Latina, estorsione e minacce a un imprenditore: quattro arresti. Altro colpo ai clan criminali

Antonio Galante, dirigente della Squadra Mobile di Latina

Gli uomini della Squadra Mobile della Questura di Latina, unitamente a personale dell’Upgsp (Ufficio Prevenzione Generale e Soccorso Pubblico) supportati da equipaggi del Reparto Prevenzione Crimine Lazio, hanno arrestato, in esecuzione di un’ordinanza di custodia cautelare in carcere emessa dal Giudice emessa giovedì scorso quattro persone per i reati di estorsione e minacce in danno di un imprenditore pontino.
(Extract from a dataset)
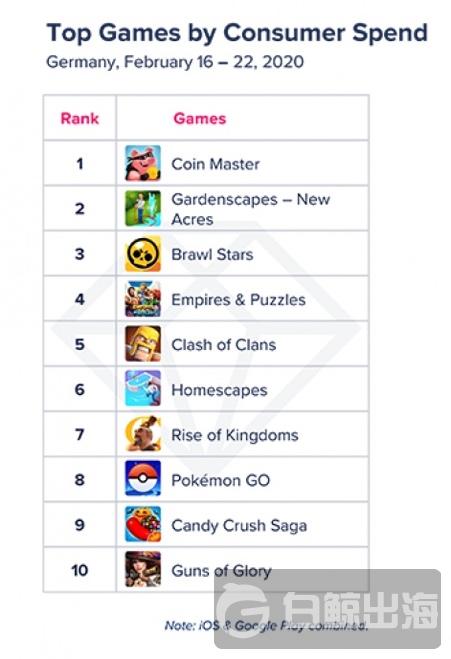Viewport: 451px width, 659px height.
Task: Click the Gardenscapes game icon
Action: pos(143,208)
A finire in carcere due sorvegliati speciali, Ferdinando Di Silvio, 27 anni, detto Pupetto, e Renato Pugliese, 29 anni, il pregiudicato Samuele Di Silvio, 26 anni, e Agostino Riccardo, 33 anni, anche lui pregiudicato e sorvegliato speciale, già in carcere a Benevento al momento della notifica del provvedimento.
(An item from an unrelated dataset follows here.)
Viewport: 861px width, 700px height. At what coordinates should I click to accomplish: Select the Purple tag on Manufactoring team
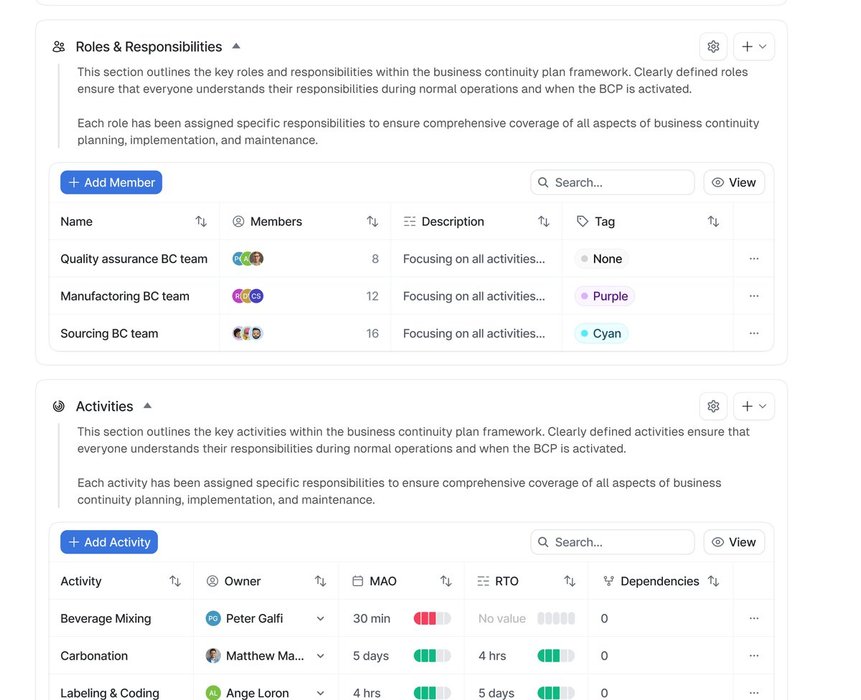[605, 296]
Le indagini, che hanno portato il Gip ad emettere la misura cautelare, sono state condotte dagli investigatori della Squadra Mobile, diretta dal vice questore aggiunto Antonio Galante, con estrema cautela, riservatezza e celerità vista la delicatezza dei reati contestati e la pericolosità dei soggetti autori, noti esponenti di una delle famiglie criminali rom presenti in questo capoluogo. Gli arrestati sono stati associati presso le case circondariali di Latina, Velletri e Frosinone, ad eccezione di Riccardo già detenuto a Benevento.